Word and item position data
▼

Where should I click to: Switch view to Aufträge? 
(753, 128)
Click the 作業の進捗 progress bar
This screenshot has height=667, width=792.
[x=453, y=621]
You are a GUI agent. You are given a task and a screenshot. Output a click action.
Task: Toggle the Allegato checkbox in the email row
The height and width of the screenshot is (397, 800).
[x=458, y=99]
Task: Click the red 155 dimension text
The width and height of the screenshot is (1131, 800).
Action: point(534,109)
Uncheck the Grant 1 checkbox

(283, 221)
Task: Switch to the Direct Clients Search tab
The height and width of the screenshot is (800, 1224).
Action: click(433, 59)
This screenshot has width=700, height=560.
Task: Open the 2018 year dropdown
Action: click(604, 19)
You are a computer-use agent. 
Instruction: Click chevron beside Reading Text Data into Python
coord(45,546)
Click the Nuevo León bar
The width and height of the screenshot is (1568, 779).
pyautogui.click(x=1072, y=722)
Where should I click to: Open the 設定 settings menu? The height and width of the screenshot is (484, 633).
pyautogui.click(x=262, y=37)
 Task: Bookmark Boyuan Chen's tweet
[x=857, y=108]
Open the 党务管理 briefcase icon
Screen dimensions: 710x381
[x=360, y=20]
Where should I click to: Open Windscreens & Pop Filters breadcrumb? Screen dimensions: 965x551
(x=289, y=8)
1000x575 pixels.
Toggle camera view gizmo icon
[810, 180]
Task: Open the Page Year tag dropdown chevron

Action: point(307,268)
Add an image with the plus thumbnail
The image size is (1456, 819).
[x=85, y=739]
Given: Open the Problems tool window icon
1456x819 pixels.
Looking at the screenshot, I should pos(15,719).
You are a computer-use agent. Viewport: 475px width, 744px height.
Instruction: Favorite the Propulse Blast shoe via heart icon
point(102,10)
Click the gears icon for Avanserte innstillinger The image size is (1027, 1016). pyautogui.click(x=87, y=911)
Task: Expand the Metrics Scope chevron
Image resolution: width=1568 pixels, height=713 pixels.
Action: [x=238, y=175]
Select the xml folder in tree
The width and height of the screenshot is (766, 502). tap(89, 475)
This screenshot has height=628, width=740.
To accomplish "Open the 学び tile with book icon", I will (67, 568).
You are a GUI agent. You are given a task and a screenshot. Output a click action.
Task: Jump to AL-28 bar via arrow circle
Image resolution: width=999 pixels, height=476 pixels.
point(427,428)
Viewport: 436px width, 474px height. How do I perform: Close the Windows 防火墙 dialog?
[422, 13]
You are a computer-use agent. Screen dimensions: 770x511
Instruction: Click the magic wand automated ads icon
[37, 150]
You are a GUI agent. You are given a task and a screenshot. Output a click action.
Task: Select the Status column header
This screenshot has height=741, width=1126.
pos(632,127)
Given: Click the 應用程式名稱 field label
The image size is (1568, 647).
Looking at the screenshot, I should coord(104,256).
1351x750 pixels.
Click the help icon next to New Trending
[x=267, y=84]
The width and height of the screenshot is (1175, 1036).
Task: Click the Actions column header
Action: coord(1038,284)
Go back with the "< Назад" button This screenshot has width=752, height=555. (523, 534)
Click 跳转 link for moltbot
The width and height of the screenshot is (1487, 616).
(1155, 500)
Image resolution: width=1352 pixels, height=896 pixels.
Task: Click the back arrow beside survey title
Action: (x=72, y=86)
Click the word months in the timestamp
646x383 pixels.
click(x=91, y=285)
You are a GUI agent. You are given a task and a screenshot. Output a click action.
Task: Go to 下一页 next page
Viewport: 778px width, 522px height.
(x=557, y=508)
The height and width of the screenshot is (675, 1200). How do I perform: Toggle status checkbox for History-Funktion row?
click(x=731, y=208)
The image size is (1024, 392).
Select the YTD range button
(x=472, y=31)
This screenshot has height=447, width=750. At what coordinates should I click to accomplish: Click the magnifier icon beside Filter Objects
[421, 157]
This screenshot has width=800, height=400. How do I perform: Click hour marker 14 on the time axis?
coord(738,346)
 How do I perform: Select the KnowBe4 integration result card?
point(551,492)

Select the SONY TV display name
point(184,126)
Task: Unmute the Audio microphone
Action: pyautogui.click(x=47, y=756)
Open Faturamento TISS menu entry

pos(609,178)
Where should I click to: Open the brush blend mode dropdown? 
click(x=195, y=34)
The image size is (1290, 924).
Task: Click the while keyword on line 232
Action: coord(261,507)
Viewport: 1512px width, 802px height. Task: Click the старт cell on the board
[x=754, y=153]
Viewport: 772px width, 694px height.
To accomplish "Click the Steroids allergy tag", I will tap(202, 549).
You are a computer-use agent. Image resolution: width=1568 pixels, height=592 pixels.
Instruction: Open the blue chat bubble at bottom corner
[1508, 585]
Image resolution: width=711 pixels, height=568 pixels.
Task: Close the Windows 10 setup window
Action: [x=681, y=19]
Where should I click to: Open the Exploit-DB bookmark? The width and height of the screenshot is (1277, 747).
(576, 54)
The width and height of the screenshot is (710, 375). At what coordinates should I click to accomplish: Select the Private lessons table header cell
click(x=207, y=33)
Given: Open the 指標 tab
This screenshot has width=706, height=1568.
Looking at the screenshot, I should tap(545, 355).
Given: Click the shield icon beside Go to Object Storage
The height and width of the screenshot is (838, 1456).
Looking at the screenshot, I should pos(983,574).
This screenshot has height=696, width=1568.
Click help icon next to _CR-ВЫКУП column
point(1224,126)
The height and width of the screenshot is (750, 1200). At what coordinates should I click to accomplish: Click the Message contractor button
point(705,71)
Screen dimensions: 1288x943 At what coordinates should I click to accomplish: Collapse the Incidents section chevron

▲

Output the lines of the listing above verbatim, from the line containing "Viewport: 1512px width, 802px" through the line containing "will tap(202, 549).", including both of those lines.

Viewport: 1512px width, 802px height. Task: Click the старт cell on the board
[x=754, y=153]
Viewport: 772px width, 694px height.
To accomplish "Click the Steroids allergy tag", I will tap(202, 549).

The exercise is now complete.